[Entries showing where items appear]
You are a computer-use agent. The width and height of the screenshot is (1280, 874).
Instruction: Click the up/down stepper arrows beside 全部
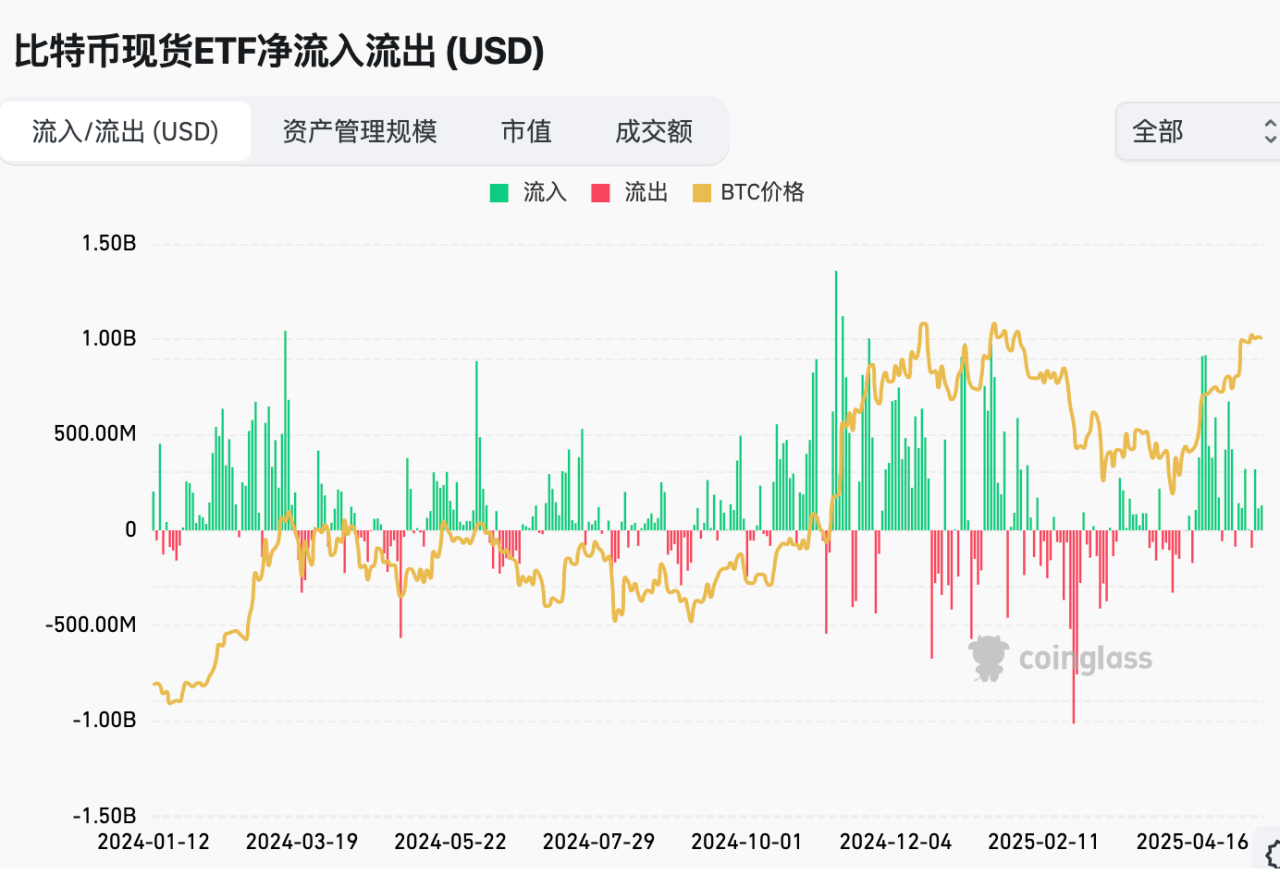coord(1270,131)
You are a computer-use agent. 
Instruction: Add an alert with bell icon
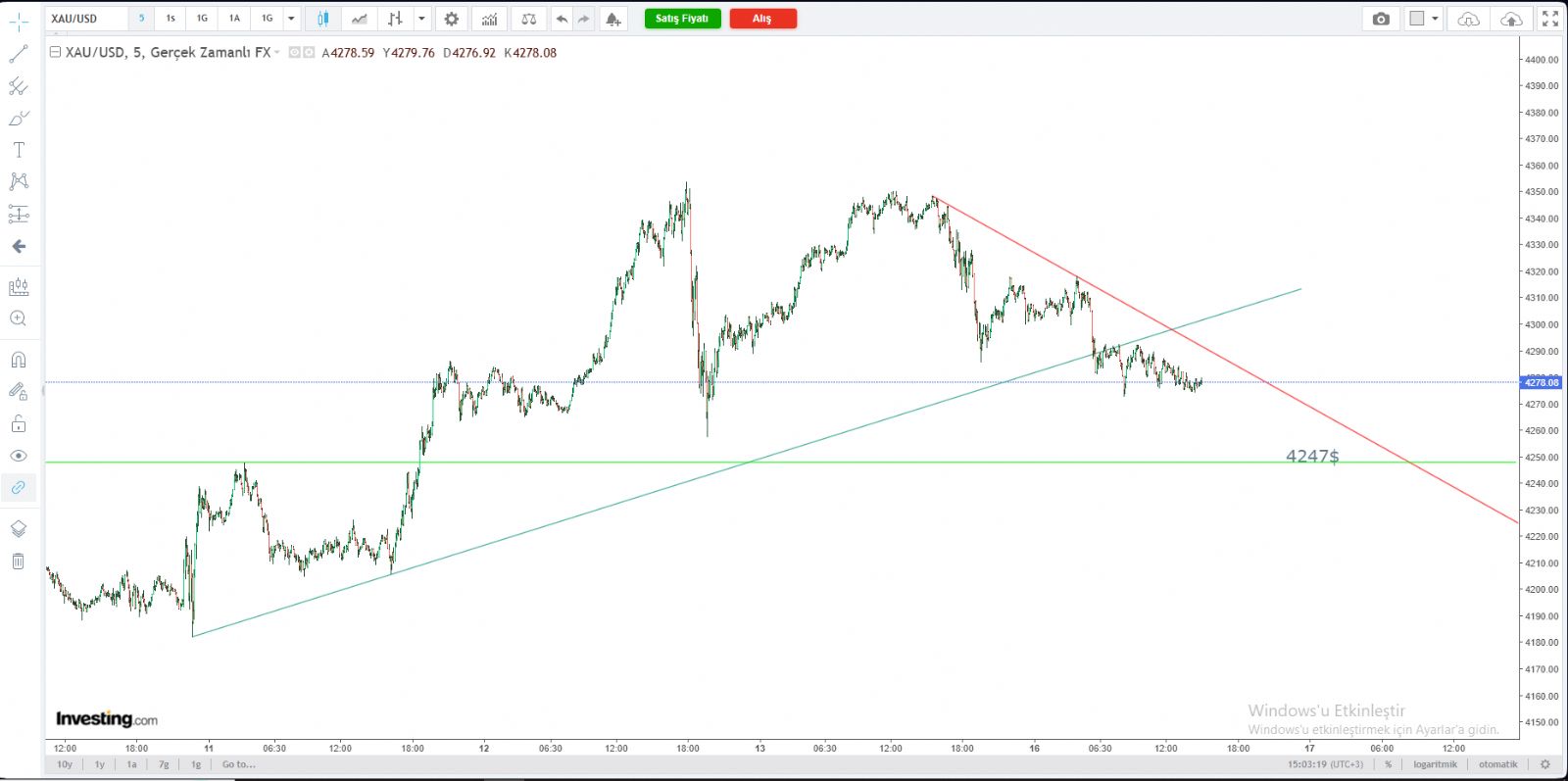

§ SHORT EXERCISE
Repeat every line of the entries above word for word, omitting the pictures.

§ COMPLETE OUTPUT
You are a computer-use agent. The width and height of the screenshot is (1280, 874).
Instruction: Click the up/down stepper arrows beside 全部
coord(1270,131)
You are a computer-use agent. 
Instruction: Add an alert with bell icon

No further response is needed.